We have studied the simple pg_dump command with only the data but we
would need to dump only a part of the table. Thus we have looked at the
COPY command which seems interesting in our case. Are there experience
or any feedback on that command.

Sorry, there are many questions, our problem is a bit wide because there
are several concerns:
- Polymorphism or not
- One or several DB clusters or servers
- Fsync/asynchronous problem
- Rule limitations
- Use of COPY
But to sum up we would like to collect statistics (write mostly tables,
high volume generation, data not critical) on an application usage on a
read mostly DB with the least impact on this DB perfs. ANn we would also
like to be able to archive outside the DB, the old collected data.

Thanks for any help!

Pascal


Re: Statistics Data archiving with Postgres

От
Craig Ringer
Дата:
Pascal Cohen wrote:

> But to sum up we would like to collect statistics (write mostly tables,
> high volume generation, data not critical) on an application usage on a
> read mostly DB with the least impact on this DB perfs.
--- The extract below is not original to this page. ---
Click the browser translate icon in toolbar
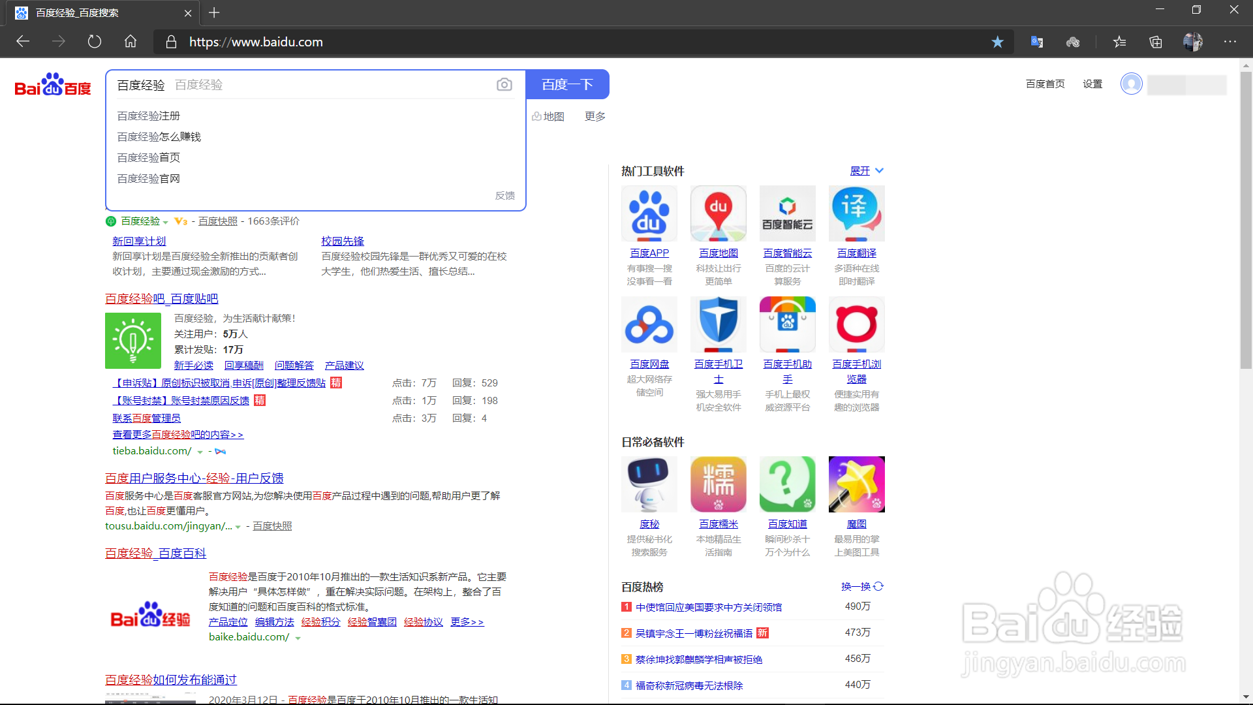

ANn we would also
> like to be able to archive outside the DB, the old collected data.

[Just throwing ideas around - there's probably a much better and already
well established to do all this]:

Does the stats data need to be handled within the same transactional
scope as the real app data? In other words, do you care if a stats entry
is generated for a transaction that then rolls back?
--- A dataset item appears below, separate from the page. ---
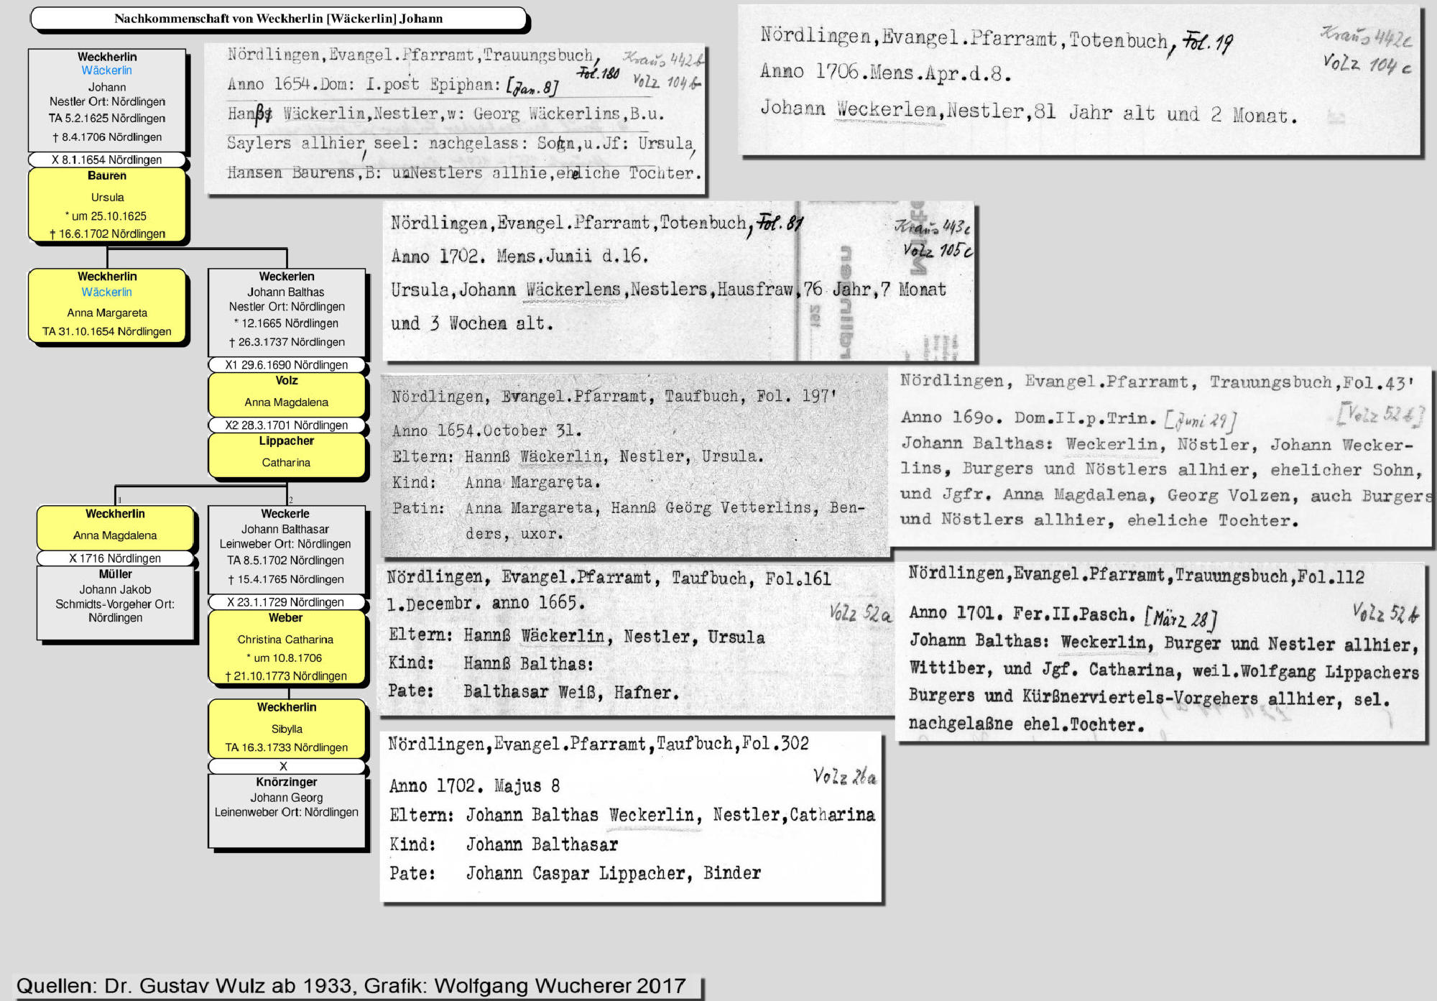The height and width of the screenshot is (1001, 1437).
Task: Click the blue Wäckerlin link under Johann
Action: (x=106, y=70)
If you're OK with that, then another possible area to investigate is the
use of IPC messaging to a separate stats collector daemon outside of,
and running asynchronously with, PostgreSQL. Many of the PostgreSQL
procedural languages can communicate outside the server with mechanisms
like UNIX sockets, IP networking, signals, named pipes, and perhaps even
things like shared memory if the Pg backend's use of it doesn't
interfere. Alternately, you could write your stats collector client as a
C add-in to Pg, which would probably let you minimize it's performance
cost in exchange for more development and debugging time, plus a higher
risk to server stability.

Ideally the part of the logging/stats code running inside the Pg backend
would do as little work as possible to record the message for later
processing. The external stats collector/processor would asynchronously
process messages it receives from all Pg backends and record it in your
preferred format (perhaps inserting it into a separate write-optimised
Pg database on another host).

Come to think of it, having stats recorded for transactions that roll
back is probably desirable, rather than any sort of downside.

--
Craig Ringer